That's your opinion and there are plenty with a different one. Mine is that lots of aew fans watch a lot of the product every week. I don't personally respect his opinion on aew as he clearly has and agenda to peddle and doesn't watch enough of the product to make informed comments. I will listen to what he has to say about wrestling from the 80s or 90s that he was involved in. Each to their own on this one.


----------



## HugoCortez (Mar 7, 2019)

Two Sheds said:


> Nah, this is a good example of high level logical reasoning. It does not matter what you think, it matters HOW you think.


Thing is, if you are going to apply for mod ofa section or page devotedto a certain subject, the ebst thing would be if you at least enjoyed said subject to at least a small degree, otherwise, what's the point of devoting your time having to put up with comments about something you don't like?

It'd be like if I decided one day to be mod of a beer forum even though I hate beer. Why would I want to subject myself to that? What would be the point of having someone who hates beer be the no0e in charge of mioderating a forum about beer?

Also:

"Nah, this is a good example of high level logical reasoning. It does not matter what you think, it matters HOW you think"

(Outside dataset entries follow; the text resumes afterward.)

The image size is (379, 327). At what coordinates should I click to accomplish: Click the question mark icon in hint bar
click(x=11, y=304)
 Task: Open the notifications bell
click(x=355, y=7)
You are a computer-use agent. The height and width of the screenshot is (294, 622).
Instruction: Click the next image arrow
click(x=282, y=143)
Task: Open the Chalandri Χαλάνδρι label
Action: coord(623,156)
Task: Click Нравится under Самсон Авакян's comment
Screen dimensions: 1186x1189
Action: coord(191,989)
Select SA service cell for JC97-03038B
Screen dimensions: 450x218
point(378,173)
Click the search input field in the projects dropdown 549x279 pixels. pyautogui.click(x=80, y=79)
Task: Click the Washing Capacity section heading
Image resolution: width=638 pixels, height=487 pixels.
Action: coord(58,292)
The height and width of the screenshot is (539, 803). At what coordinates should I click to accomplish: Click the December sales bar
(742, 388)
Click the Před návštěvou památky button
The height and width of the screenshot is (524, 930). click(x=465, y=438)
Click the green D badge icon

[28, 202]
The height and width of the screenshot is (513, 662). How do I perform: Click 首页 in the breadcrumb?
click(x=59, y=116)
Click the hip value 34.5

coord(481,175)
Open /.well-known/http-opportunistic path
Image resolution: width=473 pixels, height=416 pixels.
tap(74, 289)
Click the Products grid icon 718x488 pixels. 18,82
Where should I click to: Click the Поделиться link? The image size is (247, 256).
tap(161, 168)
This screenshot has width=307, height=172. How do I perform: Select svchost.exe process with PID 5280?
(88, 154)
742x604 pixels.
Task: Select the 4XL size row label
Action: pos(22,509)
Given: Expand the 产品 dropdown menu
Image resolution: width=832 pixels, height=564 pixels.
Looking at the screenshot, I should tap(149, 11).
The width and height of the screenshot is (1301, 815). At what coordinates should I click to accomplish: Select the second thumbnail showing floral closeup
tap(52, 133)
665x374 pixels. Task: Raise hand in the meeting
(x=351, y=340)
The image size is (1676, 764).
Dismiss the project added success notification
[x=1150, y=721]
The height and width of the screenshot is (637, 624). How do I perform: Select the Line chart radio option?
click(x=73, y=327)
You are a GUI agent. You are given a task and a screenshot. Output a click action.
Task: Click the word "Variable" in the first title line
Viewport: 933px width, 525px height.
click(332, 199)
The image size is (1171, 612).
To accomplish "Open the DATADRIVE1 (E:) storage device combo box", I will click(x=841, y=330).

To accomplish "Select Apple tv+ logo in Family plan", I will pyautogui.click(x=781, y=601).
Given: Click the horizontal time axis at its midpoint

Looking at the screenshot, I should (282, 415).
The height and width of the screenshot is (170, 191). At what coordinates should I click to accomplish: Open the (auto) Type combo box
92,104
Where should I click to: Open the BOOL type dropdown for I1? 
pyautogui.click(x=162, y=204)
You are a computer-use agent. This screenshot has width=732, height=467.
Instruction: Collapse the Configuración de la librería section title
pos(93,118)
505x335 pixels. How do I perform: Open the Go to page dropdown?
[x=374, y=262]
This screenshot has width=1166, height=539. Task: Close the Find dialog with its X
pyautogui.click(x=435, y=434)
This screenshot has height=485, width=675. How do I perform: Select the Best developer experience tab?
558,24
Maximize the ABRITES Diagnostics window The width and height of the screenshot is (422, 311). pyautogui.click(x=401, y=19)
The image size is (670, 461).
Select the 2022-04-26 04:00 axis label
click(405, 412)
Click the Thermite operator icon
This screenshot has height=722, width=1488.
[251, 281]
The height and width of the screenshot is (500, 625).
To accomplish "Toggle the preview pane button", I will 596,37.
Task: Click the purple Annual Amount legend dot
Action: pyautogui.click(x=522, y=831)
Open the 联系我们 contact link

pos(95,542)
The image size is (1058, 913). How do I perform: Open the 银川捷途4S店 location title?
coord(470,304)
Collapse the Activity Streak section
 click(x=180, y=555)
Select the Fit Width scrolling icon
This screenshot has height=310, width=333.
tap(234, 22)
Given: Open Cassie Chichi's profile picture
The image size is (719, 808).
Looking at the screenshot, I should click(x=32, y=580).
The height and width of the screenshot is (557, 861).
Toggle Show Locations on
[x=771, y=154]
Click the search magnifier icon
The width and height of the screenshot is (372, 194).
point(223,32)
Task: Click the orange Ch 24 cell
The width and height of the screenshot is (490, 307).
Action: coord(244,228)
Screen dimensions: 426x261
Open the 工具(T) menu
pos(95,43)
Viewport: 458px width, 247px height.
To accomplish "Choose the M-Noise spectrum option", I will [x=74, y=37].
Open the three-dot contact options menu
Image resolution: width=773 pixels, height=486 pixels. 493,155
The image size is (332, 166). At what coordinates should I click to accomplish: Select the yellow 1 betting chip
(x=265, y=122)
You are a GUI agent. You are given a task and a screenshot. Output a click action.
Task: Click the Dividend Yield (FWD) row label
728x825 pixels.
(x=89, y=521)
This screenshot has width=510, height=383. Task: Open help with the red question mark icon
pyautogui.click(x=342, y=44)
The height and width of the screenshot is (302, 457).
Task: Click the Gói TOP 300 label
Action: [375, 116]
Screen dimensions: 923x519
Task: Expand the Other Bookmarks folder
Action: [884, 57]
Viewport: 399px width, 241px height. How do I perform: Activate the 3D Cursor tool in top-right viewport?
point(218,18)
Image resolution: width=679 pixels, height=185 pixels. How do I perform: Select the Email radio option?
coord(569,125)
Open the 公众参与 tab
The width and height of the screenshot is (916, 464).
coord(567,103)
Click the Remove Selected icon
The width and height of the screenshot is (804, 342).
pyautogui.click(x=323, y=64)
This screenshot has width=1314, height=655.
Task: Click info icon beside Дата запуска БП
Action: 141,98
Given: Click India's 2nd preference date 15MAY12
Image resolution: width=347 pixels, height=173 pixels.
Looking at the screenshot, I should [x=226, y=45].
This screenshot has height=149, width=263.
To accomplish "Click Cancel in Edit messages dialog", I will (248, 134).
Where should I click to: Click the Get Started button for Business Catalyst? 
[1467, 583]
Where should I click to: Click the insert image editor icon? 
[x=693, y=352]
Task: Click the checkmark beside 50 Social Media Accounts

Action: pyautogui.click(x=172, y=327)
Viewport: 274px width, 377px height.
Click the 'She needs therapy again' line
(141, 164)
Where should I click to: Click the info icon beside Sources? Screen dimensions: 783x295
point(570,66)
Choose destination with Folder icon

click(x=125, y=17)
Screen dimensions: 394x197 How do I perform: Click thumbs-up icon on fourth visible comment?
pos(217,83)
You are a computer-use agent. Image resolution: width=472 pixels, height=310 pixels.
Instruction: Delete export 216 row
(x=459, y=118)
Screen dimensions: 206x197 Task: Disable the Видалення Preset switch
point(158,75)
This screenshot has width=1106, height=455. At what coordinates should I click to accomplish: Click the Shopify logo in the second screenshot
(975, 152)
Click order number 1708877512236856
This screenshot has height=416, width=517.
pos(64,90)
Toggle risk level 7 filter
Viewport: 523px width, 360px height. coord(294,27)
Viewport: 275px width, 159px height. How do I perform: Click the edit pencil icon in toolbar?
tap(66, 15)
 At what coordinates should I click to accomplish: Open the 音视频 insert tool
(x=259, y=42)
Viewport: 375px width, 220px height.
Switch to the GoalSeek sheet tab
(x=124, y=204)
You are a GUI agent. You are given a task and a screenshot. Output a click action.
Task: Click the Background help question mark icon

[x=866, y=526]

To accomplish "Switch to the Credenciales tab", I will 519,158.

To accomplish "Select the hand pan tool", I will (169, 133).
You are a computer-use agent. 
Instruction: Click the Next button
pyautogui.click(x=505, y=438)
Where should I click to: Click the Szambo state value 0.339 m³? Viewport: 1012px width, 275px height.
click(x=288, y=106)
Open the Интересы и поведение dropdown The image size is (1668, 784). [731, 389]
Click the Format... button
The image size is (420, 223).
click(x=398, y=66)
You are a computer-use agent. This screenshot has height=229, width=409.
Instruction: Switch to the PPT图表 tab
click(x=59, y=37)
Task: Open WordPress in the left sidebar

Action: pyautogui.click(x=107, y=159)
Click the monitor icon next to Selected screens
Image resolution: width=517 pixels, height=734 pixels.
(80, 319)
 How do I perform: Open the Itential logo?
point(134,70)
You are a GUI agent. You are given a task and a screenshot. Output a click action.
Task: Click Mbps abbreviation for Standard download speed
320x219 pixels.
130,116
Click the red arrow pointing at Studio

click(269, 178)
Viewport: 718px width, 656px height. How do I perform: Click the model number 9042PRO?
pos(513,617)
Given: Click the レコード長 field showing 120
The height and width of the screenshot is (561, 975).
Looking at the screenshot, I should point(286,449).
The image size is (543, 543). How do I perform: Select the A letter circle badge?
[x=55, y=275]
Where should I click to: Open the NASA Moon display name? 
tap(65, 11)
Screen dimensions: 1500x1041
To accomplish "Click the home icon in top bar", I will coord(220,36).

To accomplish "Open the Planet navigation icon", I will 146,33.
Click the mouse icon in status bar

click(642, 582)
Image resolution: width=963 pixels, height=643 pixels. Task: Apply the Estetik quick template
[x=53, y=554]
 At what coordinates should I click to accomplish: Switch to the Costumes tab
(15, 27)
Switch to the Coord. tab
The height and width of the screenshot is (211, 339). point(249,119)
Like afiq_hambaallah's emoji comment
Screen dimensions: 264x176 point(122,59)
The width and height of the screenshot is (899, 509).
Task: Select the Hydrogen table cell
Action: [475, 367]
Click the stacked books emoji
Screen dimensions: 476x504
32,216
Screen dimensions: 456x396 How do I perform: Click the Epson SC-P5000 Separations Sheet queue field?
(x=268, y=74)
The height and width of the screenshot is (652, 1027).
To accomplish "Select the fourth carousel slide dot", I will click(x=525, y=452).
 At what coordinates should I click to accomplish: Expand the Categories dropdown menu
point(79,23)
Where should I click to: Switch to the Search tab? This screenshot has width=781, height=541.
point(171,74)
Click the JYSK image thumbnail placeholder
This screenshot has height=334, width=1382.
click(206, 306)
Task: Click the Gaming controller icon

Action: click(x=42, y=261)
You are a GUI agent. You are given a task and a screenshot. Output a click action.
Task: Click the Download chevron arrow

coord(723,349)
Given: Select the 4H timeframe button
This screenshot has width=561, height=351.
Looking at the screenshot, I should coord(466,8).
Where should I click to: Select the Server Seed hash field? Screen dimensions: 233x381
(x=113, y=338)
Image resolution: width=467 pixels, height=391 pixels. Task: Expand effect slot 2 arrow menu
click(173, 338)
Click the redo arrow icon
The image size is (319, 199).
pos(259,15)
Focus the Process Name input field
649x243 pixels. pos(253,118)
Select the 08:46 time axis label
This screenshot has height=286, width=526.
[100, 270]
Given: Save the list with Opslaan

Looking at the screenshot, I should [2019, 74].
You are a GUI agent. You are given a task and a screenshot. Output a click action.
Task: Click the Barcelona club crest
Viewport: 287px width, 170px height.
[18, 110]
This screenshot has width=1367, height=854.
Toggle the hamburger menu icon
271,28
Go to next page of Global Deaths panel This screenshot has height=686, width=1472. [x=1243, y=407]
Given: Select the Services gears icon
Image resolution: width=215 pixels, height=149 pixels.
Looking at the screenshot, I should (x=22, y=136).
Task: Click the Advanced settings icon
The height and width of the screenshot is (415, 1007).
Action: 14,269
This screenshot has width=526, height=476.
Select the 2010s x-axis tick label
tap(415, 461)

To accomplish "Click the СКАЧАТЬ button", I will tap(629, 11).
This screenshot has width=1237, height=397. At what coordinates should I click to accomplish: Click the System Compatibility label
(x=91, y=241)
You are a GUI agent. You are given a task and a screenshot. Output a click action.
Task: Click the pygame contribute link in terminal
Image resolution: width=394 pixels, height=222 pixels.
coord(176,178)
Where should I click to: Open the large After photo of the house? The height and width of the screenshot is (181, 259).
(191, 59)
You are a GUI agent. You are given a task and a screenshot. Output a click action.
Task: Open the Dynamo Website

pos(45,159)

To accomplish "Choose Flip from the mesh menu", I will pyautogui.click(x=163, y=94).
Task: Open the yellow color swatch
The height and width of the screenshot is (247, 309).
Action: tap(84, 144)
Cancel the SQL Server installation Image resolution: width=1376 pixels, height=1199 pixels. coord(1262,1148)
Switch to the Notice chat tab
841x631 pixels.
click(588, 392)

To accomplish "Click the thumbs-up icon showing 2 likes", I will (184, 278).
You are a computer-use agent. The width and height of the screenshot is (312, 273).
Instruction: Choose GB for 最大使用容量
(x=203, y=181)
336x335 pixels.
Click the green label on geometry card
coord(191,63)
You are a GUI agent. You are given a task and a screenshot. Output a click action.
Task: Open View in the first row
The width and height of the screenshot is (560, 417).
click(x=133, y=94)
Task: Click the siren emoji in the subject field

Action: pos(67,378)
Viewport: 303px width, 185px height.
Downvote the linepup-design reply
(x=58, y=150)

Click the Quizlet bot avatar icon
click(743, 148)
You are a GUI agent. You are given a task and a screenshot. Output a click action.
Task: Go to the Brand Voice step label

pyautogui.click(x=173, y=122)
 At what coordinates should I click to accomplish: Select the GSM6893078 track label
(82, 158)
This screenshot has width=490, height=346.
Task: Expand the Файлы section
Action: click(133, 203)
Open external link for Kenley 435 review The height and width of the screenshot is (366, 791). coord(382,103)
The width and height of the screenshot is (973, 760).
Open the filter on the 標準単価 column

Man, I've insulted AEW more that've praised it, by a good margin btw (the few times I bother to post on the AEW section anyway) yet you think I'm being an apologist just because I said I didn't think having people who don't like the product be in charge of a section where people discuss said product was that good of an idea? You've basically gone and adopted that "with us or against us" approach.


----------



## HugoCortez (Mar 7, 2019)

However:

Be the booker AEW edition

If OP is going to be like this going into the future, then maybe I was being a bit too harsh with my reservations and turns out he's going to be a good mod indeed.


----------



## One Shed (Jan 7, 2014)

HugoCortez said:


> Thing is, if you are going to apply for mod ofa section or page devotedto a certain subject, the ebst thing would be if you at least enjoyed said subject to at least a small degree, otherwise, what's the point of devoting your time having to put up with comments about something you don't like?
> 
> It'd be like if I decided one day to be mod of a beer forum even though I hate beer. Why would I want to subject myself to that? What would be the point of having someone who hates beer be the no0e in charge of mioderating a forum about beer?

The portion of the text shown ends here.